Regarding Crimea, the hypocrisy is even greater. This originally Russian- and Tartar-speaking area was for administrative convenience included into Ukraine by Soviet leader Nikita Khrushchev in 1954. Like the rest of Ukraine, it was badly governed and Moscow together with the majority of its population took advantage of the 2014 Kiev uprising to have the territory returned to Russia with a minimum of force. Few of our Western hawks deny that the area is largely Russian-speaking. Instead, they insist that it was illegal to change an international frontier in this way, forgetting that in 1999 they bombed Belgrade savagely for three months to force it to change the status of its frontier with Kosovo.
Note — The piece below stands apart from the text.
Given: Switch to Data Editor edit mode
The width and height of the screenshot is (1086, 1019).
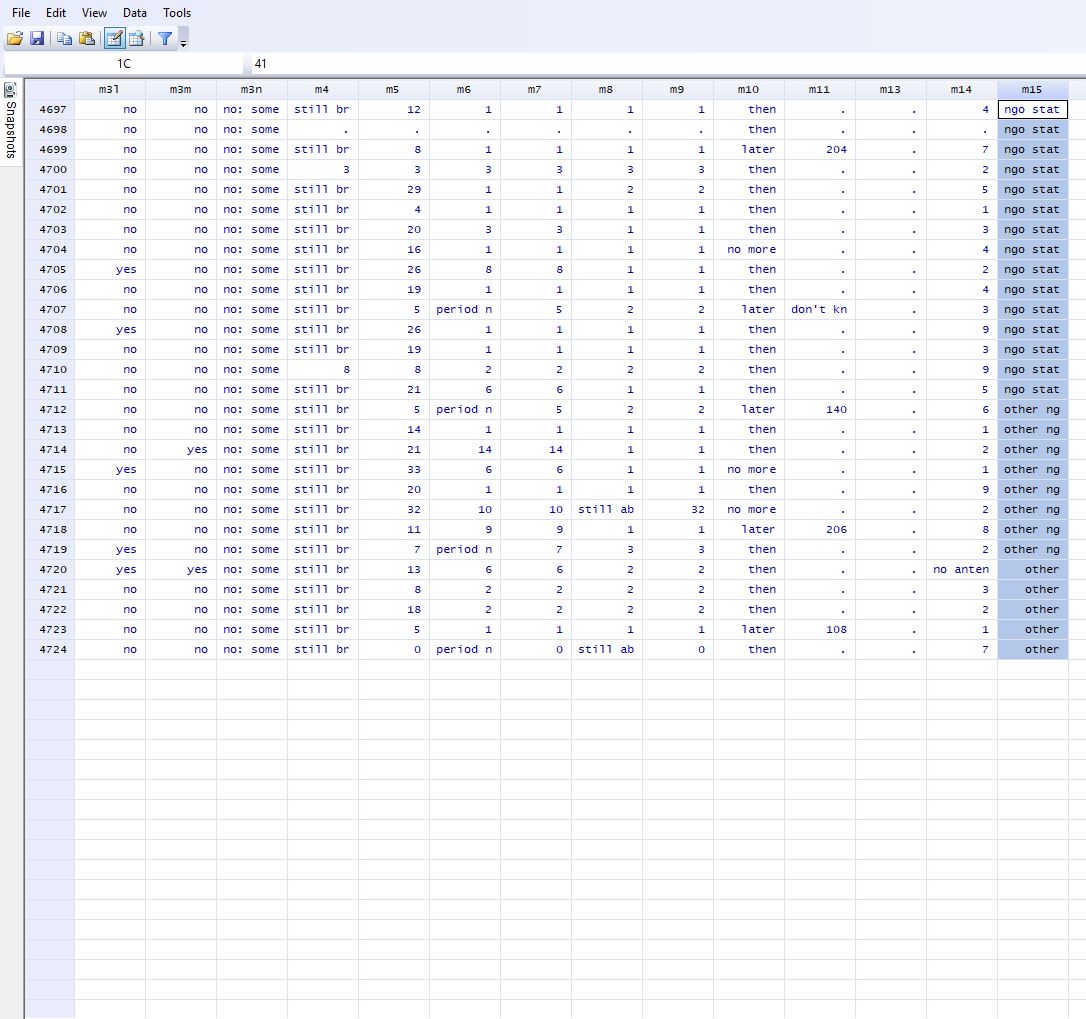Looking at the screenshot, I should click(x=114, y=39).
Now we are beginning to hear NATO and other mutterings about Moscow plots against other former Soviet republics.
The Soviet Union was guilty of many sins, but one of them was not lack of consideration for the rights of the various ethnic minorities in its republics. Today, with those republics gaining independence, the ethnic majorities have begun to discriminate against Russian or pro-Russian minorities, and not just in eastern Ukraine. But when Moscow tries to protest against this discrimination, in the three Baltic states especially where language restrictions on local Russian populations are severe, its complaints are portrayed as provocations justifying a robust NATO response.
As with China over Tiananmen, the general Western ignorance of distant nations makes it easy for commentators to feed bias and inaccuracies into their Russian reports. During the recent Moscow parade to celebrate the 71st anniversary of the victory over Nazi Germany, we were told by one commentator that there were hundreds of Joseph Stalin’s portraits in the streets of Moscow. But in the ample TV and YouTube coverage of the parade you will not see a single Stalin memento, let alone portrait. In the speech by Putin (available in English if needed), you will not hear a single mention of Stalin. Incidentally, Putin did not view the parade from a pedestal like Stalin and other former leaders. He was down there with the crowds. Pro-Stalin sentiments do exist in Russia, but they were not on display that day.
We were also told that the crowds wore the black and orange ribbon from czarist days symbolizing support for Putin and Russian military power. But here too one needed only to look at the TV coverage to realize that only military-related personnel wore the ribbon, for the simple reason that the ribbon is a military award which by law can only be worn by the military. It was revived from czarist times by that pro-Western favorite, Boris Yeltsin.